Los guardianes del mostrador, una mujer y un hombre, atendían el teléfono. La prisión tenía guardianes de ambos sexos, pues albergaba reclusos y reclusas en alas separadas. Tras el mostrador se veía un panel de cristales ahumados con aspecto opaco que ocultaba el amplio y moderno centro de control de la cárcel. Los monitores de seguridad parpadeaban ligeramente a través del cristal y sus grisáceas pantallas iban cambiando constantemente. Ante una pantalla iluminada se movía un contorno que recordaba una nube de tormenta ante la Luna.

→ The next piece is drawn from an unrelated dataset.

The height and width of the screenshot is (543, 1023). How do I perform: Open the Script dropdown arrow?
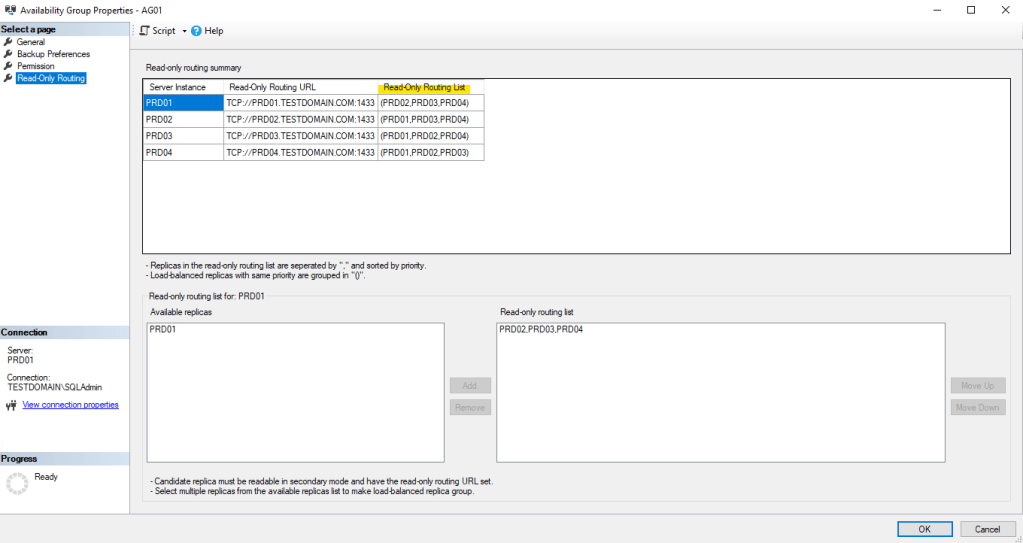pos(184,31)
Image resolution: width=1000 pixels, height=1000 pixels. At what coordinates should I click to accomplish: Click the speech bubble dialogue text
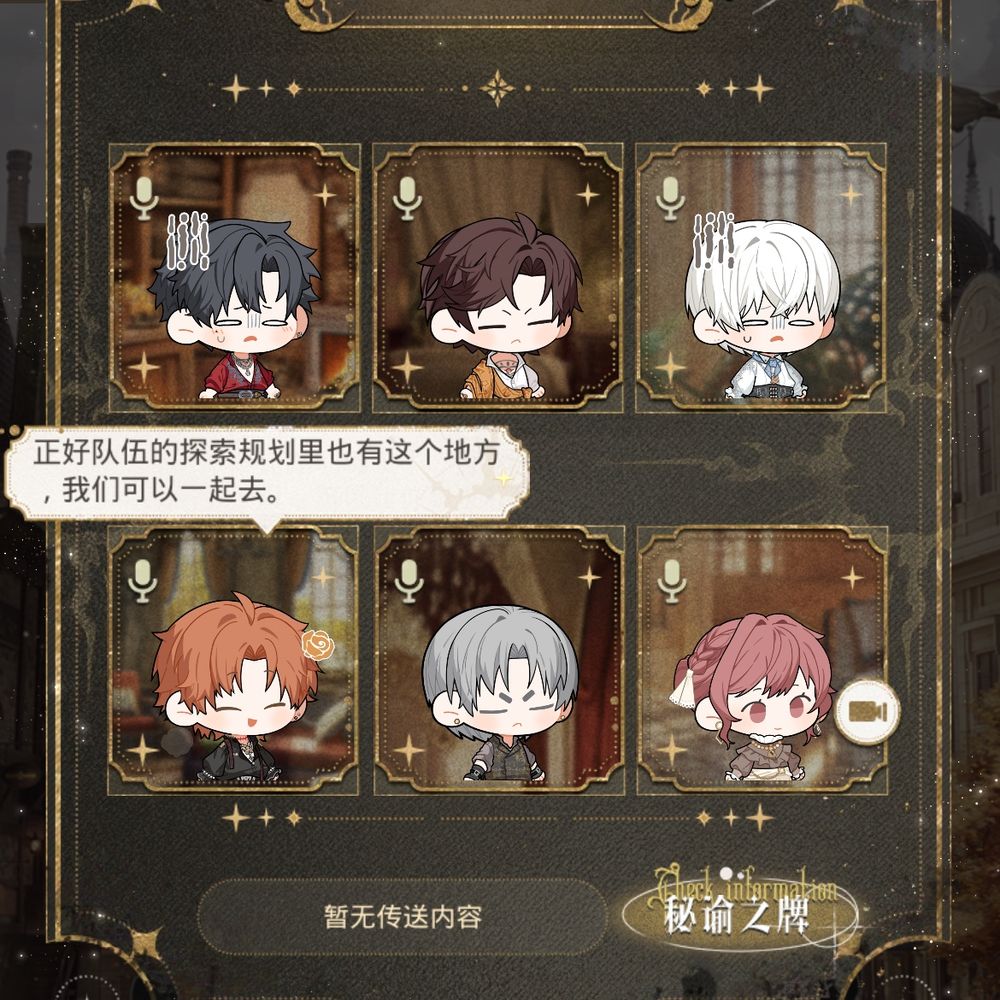267,472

Bennie esperó pacientemente a que le atendiera una funcionaría, por más que le molestara hacerlo. Normalmente ponía en cuestión la autoridad, pero había aprendido a no enfrentarse a los funcionarios de prisiones. Llevaban a cabo su trabajo en unas condiciones cuando menos tan intimidatorias como las de los policías, al tiempo que eran conscientes de que ganaban menos que ellos y no protagonizaban series televisivas. Ningún crío soñaba con ser guardián de prisiones.
Mientras esperaba, un niño con cascabeles en los cordones de los zapatos se acercó a ella a rastras y la miró fijamente. Estaba acostumbrada a aquel tipo de reacción pese a no poseer la belleza típicamente convencional; medía más de metro ochenta, era fuerte y corpulenta. Las hombreras del traje de lino amarillo resaltaban el volumen de sus hombros y la ondulada cabellera color miel se deslizaba con soltura por su espalda. Tenía unos rasgos que evidenciaban más franqueza que hermosura, pero las rubias altas y robustas llamaban la atención, en un sentido u otro. Bennie sonrió al niño para demostrarle que no era una chalada cualquiera.
– ¿Es usted letrada? -le preguntó la funcionaria, colgando el auricular.
Era una mujer afroamericana con uniforme negro azabache y una placa dorada sobre el considerable pecho. Llevaba el pelo recogido en un minúsculo moño, del que salían disparados como de un molinete unos rígidos mechones, y se había remangado al estilo masculino.
– En efecto, soy abogada -respondió Bennie-. Debería tener por aquí mi documento de identificación pero no consigo encontrarlo.
– Yo se lo buscaré. Déjeme el carnet de conducir. Haga el favor de rellenar la solicitud. Firme en el libro de registro de visitas oficiales -dijo la funcionaria con el piloto automático, y le entregó una tarjeta identificativa.
Bennie le mostró la licencia, rellenó la solicitud y firmó en el libro de registro.
– He venido a ver a Alice Connolly. Módulo D, celda 53.
– ¿Qué lleva en la cartera?
– Documentación legal.
– Deje el bolso en una taquilla. No se permiten los teléfonos móviles, las cámaras fotográficas ni las grabadoras. Siéntese. La llamaremos cuando la hayan acompañado a la sala de comunicaciones.